- Supplied passage -
Story: The story is more nonexistent than bad. Just survival and the litRPG grind. Though to it's marrit there's more crafting than most stories but the crafting is kinda dumb. There's the occasional creative flair but most of the time you'll be frustrated by the MC ignoring the possibility's

the style is bland and sometimes redundant. I kinda wish the MC thoughts weren't written as much cause they're mostly exposition and kinda just highlight how bland he is. On the flip side, this has been great to read before bed as I have been drifting off especially well while reading it.

grammar is fine, nothing much to say about it.

charecters is... well there is one; the MC, and I've already forgotten his name. The most notible thing about him is he dropped out of collage and you can kinda see why.he bumbles about occasionally making somewhat intelligent decisions but if you're expecting an Mac to make deliberate decisions towards the goal of rebuilding civilization that's not here (not yet at least). Forget the scientific method, I'm not sure he even know's that Iron is an element. There's no real process to his expiermentation he mostly gets lucky. His work with rune's is a bit more intelligent than smithing though. You may have noticed that what I'm describing counts at most as a character flaw, not really a review of his characterisation, but that's all we got. 

That, and an overly calm "and rational" reaction to most everything. He doesn't feel emotion beyond mild annoyance as far as I can tell but if that's your thing, all the power to ya (I know a lot of people like there MC like this. Just know he'll make a tone of noise next to a rode where an ambush happened without considering it may be a bad idea...

Note: this may all change (and improve) as the story progresses, I just have limited time and patience.

Stillness
Overall

Making things doesn’t work like that

Reviewed at: Chapter 11 - Getting Stronger

What interests me most in the story are the runes and exprimenting with them. Otherwise, I'm unimpressed. 

There are three main things I dislike. 

One, hunting animals like the MC does only works in fantasy land. If any thing, I'd expect animals to be rarer and more stealthly than those on Earth, simply due to increased predation from literally everything.

Two, making things, especially things out of metal, is unrealistic. Magic allows for a lot of handwaving away of issues to the point where it isn't as big an issue, but in places where magic isn't used I have an issue with how things just don't work how they're described. 

Three, the story goes nowhere. There is no reason to care. It's just a guy gaining levels and skills alone in the woods. 

TomWrites
Overall
Style
Story
Grammar
Character

Overall: 3.5/5

There's nothing objectionable with this story, but there's also nothing notable. Excellent grammar and decent (if generic) style is pulled down hard by the very light story and lack of any characters.

Grammar 5/5:

Well edited and without errors. I have no complaints here, and compared to the usual 4.5's and 5's of rating on RR, I wish I could give it a 7.

Style 4/5:

In a word: fine. Entirely generic, but that can be comfy.

Concept and Setting Style: The setting is a generic fantasy forest with wolves and boars and a boss bear. The system is a generic levels + attributes + skill + class: not quite as basic as they come as the magic has a seperate XP track, but pretty close: you've seen it before. Character is generic Isekai only more bland than usual. The magic has runes and if you move them around you change the effects.

It does delve a little bit into crafting things using what little runes he knows, the materials available, and the power of magical wishful thinking. There hasn't been all that much developement, but I can see it becoming interesting in the future.

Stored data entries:
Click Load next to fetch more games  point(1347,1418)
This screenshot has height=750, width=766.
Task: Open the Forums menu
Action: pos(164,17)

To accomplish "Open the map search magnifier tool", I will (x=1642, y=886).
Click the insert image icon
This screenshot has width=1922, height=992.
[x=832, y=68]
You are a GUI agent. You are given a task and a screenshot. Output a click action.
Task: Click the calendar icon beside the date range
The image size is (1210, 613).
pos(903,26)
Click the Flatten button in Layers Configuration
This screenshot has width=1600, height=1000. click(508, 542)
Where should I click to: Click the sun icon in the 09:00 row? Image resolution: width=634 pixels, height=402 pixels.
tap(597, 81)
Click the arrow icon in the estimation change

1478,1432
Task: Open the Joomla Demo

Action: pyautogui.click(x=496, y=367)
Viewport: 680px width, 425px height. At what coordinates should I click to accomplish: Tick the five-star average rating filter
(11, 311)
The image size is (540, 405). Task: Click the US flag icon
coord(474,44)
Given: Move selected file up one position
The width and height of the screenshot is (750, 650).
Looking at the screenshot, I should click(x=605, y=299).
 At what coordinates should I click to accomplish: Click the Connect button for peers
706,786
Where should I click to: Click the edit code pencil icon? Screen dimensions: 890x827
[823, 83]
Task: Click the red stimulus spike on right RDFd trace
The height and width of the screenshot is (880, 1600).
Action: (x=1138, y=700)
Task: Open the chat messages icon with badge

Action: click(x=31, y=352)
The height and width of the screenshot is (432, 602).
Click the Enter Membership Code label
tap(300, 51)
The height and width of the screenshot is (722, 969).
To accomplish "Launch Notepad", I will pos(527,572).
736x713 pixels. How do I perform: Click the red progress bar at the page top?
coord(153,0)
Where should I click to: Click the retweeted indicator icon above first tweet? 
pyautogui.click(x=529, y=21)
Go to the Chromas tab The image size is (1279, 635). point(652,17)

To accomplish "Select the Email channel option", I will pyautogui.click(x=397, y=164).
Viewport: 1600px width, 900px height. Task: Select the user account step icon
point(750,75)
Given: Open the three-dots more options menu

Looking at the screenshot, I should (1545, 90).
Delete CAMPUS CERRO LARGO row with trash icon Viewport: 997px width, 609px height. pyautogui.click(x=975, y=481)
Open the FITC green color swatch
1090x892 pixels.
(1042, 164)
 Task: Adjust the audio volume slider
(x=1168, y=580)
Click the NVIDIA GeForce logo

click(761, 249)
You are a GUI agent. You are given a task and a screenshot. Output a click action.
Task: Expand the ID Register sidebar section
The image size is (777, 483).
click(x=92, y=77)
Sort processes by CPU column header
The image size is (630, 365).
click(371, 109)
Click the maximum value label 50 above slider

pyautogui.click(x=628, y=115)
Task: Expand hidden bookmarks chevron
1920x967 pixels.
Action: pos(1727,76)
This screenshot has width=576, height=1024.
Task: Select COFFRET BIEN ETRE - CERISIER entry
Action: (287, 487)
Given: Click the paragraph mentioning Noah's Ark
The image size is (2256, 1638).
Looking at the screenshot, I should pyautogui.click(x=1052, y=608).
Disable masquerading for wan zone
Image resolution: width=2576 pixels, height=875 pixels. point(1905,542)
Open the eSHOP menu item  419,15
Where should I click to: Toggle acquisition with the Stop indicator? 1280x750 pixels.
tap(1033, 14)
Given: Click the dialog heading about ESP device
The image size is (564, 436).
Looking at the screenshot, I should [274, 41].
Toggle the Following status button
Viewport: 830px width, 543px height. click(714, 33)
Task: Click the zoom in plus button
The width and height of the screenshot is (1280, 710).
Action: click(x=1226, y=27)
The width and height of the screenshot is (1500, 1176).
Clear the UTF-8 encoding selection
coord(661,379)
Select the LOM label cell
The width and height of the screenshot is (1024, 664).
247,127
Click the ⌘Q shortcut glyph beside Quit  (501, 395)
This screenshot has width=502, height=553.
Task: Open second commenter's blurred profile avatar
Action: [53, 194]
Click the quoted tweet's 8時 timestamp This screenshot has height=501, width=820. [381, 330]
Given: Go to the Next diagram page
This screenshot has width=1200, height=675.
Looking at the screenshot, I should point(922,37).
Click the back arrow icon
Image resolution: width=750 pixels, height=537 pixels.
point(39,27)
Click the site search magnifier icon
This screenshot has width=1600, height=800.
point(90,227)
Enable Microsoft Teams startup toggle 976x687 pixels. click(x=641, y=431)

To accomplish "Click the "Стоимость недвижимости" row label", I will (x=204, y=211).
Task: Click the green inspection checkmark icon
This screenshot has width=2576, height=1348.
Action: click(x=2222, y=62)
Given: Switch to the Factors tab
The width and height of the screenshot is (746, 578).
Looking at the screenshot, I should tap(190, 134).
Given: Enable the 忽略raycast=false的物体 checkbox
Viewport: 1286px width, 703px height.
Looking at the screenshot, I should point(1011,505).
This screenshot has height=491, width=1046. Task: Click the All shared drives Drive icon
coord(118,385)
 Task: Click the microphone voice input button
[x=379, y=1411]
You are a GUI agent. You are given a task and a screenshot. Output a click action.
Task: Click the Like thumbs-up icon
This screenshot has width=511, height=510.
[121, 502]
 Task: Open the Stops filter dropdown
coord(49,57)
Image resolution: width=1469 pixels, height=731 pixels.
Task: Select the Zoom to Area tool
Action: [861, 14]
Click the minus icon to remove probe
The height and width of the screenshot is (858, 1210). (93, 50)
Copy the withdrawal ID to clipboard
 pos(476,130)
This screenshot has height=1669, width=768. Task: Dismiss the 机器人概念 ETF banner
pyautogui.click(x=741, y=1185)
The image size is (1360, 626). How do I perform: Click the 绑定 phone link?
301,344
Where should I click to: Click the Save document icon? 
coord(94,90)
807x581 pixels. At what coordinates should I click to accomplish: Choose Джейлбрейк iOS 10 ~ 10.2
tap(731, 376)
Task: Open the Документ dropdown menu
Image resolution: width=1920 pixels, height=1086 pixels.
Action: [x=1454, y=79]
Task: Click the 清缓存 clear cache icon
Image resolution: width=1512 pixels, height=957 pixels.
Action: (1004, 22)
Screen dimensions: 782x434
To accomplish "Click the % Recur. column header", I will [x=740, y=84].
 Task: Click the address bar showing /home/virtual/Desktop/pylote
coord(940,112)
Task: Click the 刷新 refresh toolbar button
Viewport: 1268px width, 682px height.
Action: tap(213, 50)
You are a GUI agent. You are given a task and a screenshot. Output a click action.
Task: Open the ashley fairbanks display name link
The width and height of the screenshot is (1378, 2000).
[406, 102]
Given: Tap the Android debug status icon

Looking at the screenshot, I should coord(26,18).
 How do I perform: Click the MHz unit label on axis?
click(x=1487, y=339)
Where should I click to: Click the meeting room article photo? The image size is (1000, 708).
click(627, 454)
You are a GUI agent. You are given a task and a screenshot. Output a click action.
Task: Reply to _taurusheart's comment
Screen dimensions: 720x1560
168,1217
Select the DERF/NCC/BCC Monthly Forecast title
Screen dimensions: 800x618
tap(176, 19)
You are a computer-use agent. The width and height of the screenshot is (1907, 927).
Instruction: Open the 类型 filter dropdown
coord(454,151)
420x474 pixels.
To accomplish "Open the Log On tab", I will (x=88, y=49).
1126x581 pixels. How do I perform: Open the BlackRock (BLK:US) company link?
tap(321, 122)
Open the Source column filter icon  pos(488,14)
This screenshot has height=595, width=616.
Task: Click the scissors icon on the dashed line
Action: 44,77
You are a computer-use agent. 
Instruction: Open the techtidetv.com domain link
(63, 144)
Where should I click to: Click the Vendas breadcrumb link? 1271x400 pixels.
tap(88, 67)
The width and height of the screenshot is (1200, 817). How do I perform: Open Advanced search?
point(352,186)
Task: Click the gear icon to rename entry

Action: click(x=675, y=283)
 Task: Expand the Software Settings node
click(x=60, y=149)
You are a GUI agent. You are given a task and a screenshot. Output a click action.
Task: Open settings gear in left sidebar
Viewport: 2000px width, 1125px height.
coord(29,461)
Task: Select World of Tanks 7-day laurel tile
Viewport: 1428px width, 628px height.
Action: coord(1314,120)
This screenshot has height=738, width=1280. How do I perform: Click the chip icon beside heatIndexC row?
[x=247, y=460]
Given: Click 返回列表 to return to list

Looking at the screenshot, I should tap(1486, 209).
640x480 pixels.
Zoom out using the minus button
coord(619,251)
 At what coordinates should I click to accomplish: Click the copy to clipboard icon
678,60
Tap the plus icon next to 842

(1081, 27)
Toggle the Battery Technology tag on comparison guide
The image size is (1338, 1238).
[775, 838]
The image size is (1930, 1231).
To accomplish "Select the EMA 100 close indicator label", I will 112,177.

- Exercise goal -
According to the story reviews, why would one reviewer expect the animals in the story's world to be rarer and stealthier than those on Earth?

- Written solution -
The reviewer expects this because the animals would face increased predation from literally everything. For that reason, the way the MC hunts animals seems to this reviewer to work only in fantasy land.